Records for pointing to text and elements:
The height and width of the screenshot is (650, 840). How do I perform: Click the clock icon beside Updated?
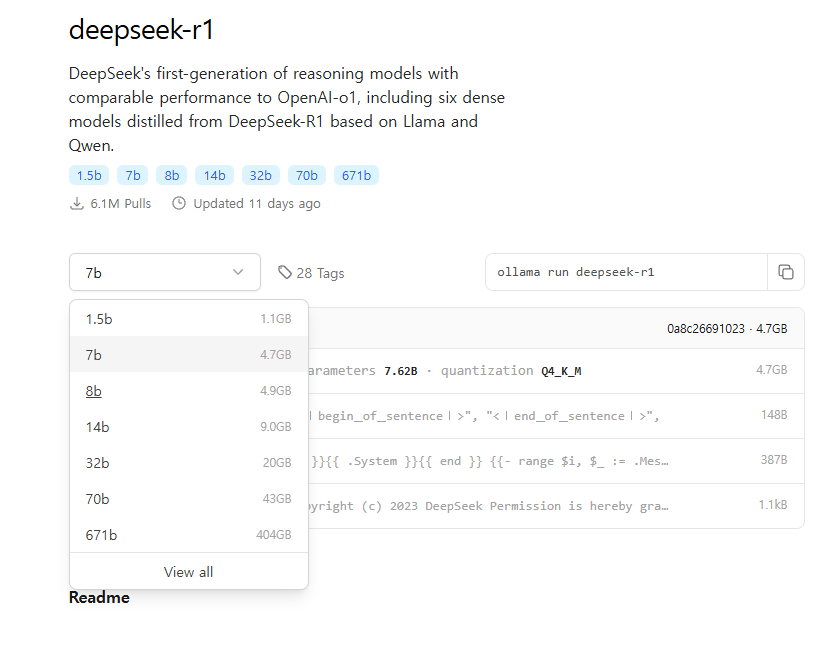(x=179, y=203)

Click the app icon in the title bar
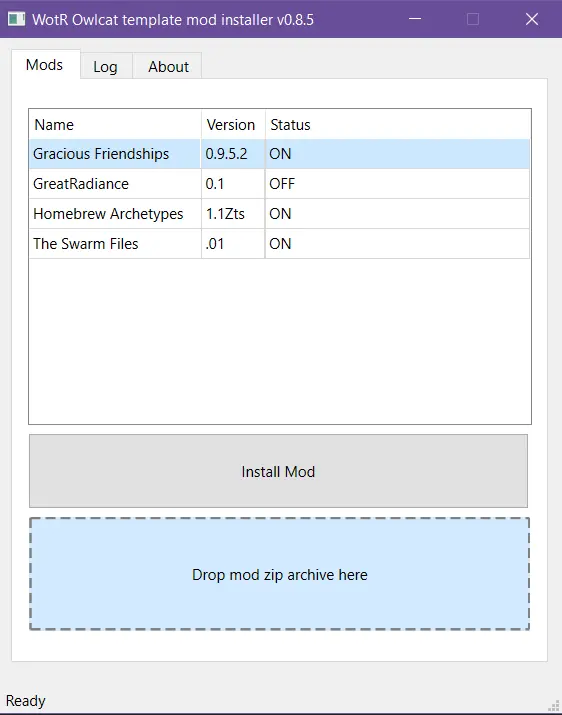click(16, 19)
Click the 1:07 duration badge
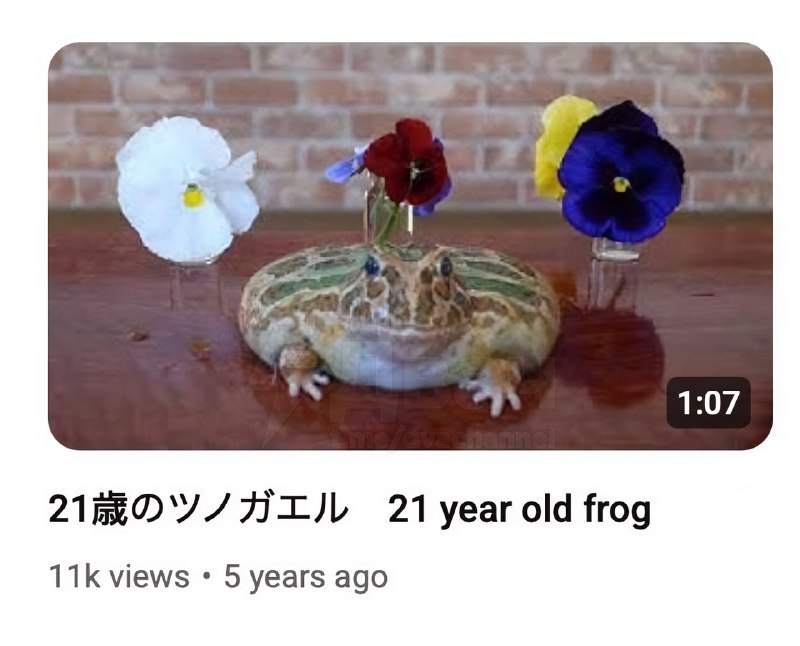This screenshot has width=800, height=646. (709, 403)
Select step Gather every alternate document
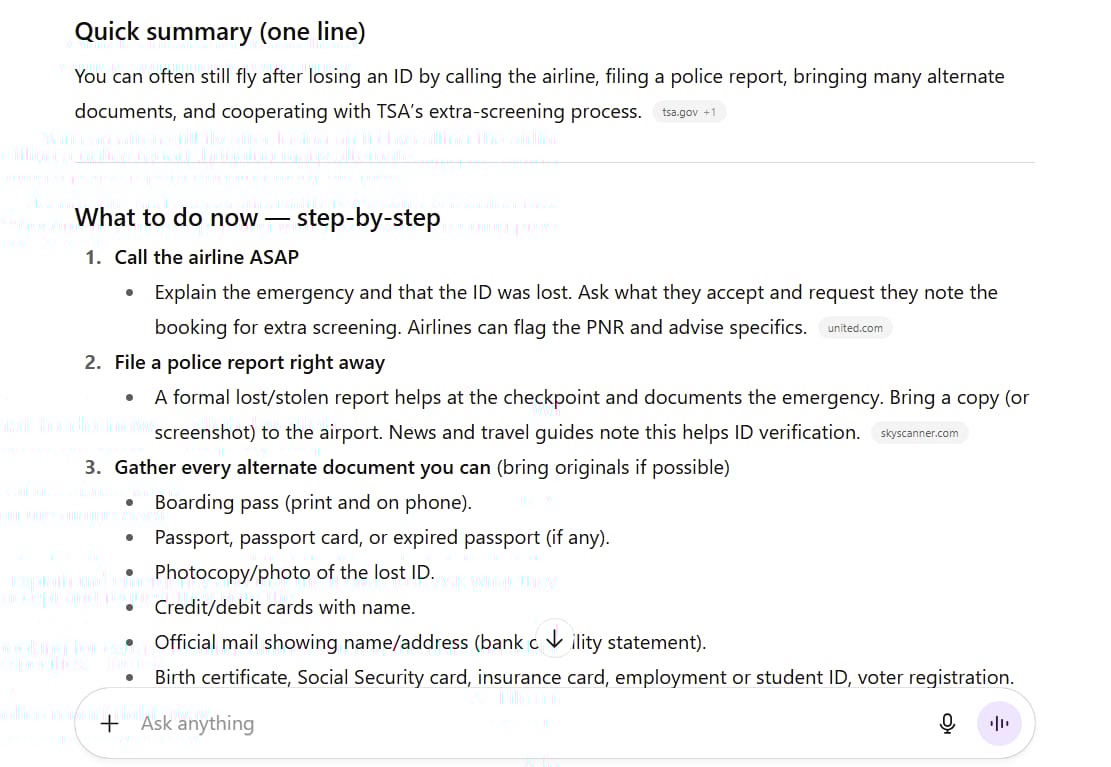This screenshot has height=767, width=1111. pyautogui.click(x=302, y=467)
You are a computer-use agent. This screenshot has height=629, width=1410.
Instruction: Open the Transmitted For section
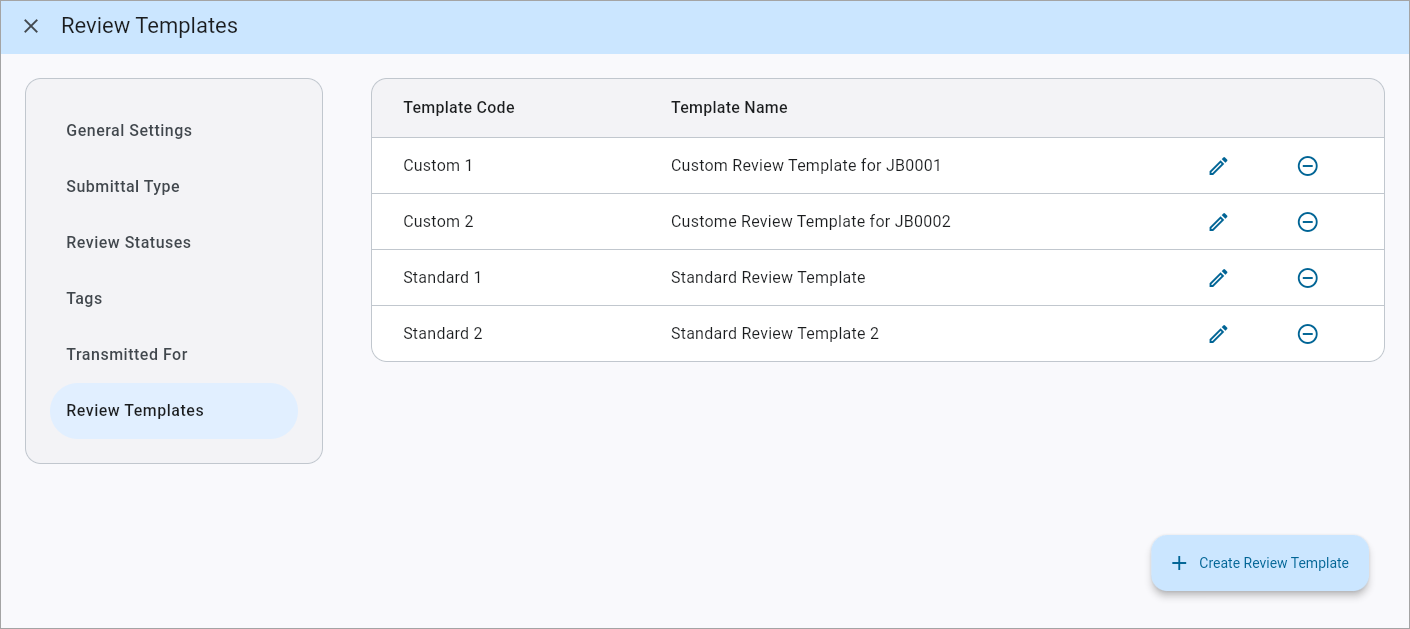click(127, 354)
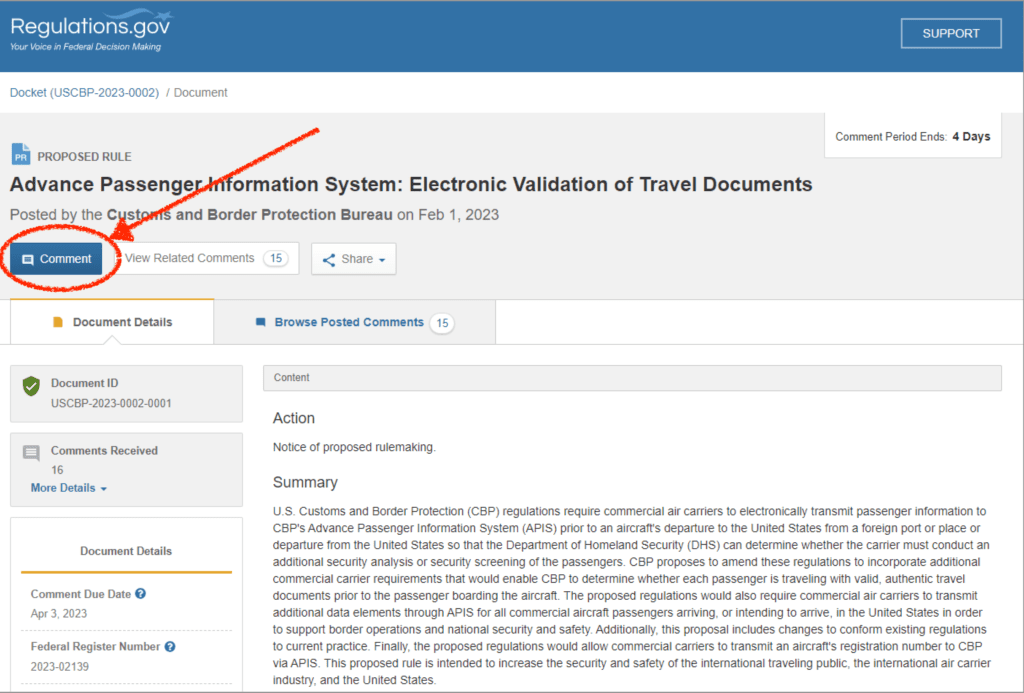Click the Federal Register Number help icon
This screenshot has width=1024, height=693.
click(170, 647)
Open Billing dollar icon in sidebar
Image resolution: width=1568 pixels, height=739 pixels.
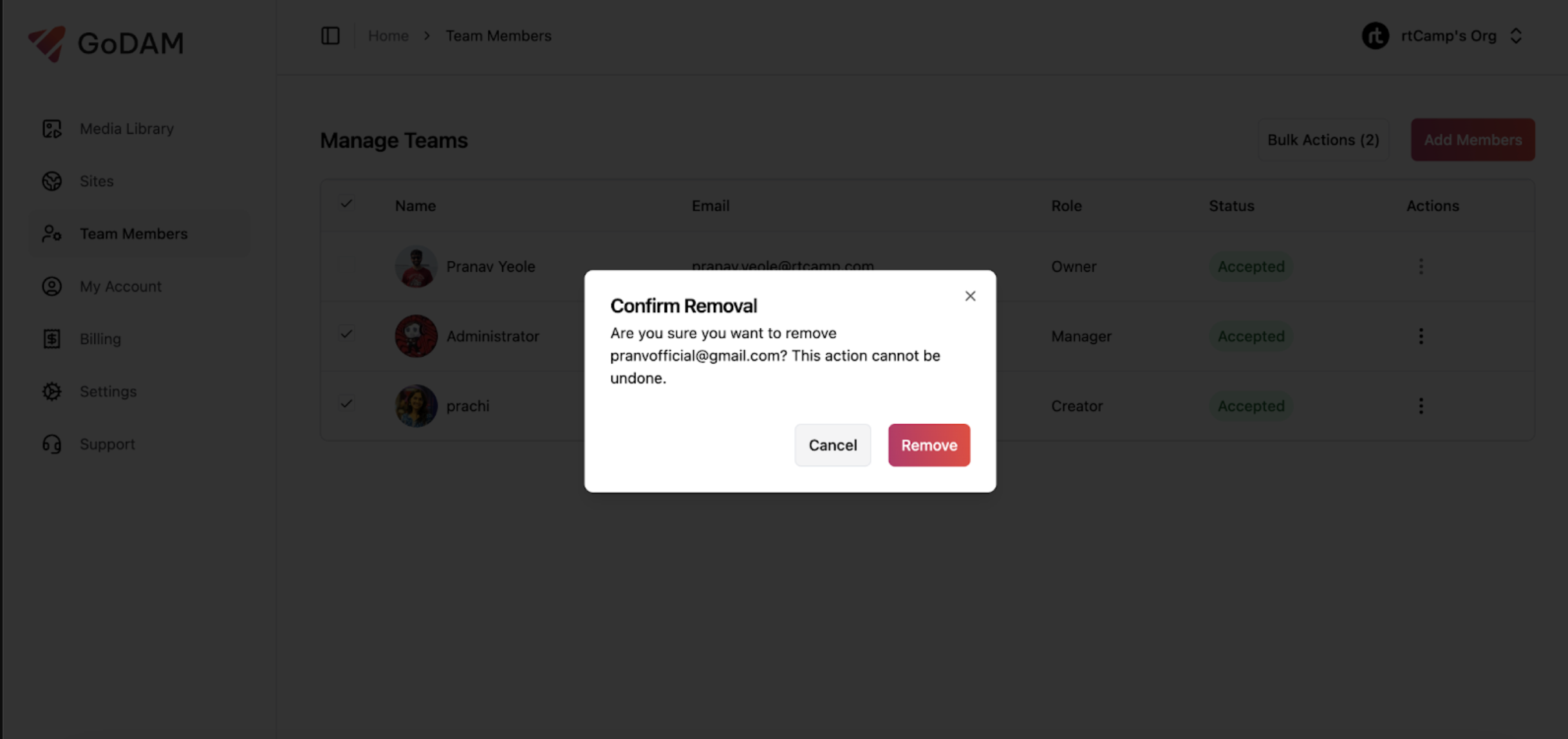tap(51, 339)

- WHAT YOU HAVE TO DO
Copy out the records starting with the line that contains "Select step Gather every alternate document" and ending with the line that contains "click(170, 647)", both included. Omit the pictures from your output.

- THE REPLY
Select step Gather every alternate document
This screenshot has height=767, width=1111. pyautogui.click(x=302, y=467)
You are a computer-use agent. This screenshot has height=629, width=1410.
Instruction: Open the Transmitted For section
click(127, 354)
Click the Federal Register Number help icon
This screenshot has width=1024, height=693.
click(170, 647)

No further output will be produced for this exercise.